**TASK BRIEF:** Return each line below holding the string "will".

RECORDS SHOWN Start Marker

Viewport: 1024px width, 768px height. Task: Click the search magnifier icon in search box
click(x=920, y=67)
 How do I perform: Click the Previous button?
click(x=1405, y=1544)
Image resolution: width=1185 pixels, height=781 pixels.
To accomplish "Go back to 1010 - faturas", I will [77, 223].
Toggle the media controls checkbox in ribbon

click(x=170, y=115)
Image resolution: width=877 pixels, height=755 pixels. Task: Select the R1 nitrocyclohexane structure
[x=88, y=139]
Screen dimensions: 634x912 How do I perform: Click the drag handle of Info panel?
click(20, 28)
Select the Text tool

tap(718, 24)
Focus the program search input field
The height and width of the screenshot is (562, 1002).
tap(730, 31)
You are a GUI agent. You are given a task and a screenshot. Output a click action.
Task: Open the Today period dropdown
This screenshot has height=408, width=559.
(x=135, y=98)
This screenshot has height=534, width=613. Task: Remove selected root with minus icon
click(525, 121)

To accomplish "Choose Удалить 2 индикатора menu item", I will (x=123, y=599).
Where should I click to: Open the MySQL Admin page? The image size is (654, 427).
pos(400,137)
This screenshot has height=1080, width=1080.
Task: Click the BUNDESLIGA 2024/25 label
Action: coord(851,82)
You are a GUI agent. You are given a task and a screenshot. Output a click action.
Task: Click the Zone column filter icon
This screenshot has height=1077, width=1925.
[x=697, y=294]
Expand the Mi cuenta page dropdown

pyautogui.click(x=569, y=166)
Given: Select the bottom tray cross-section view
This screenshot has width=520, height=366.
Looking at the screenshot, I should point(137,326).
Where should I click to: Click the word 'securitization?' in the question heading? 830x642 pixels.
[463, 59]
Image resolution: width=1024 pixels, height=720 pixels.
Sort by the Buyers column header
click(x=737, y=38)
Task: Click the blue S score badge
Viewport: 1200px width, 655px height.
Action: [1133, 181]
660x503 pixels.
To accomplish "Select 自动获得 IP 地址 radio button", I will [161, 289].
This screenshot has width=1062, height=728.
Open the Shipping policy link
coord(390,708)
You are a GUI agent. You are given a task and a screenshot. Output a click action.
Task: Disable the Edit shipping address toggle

RECORDS SHOWN End Marker

**SOLUTION:**
To accomplish "Go back to 1010 - faturas", I will [77, 223].
To accomplish "Choose Удалить 2 индикатора menu item", I will (x=123, y=599).
To accomplish "Select 自动获得 IP 地址 radio button", I will [161, 289].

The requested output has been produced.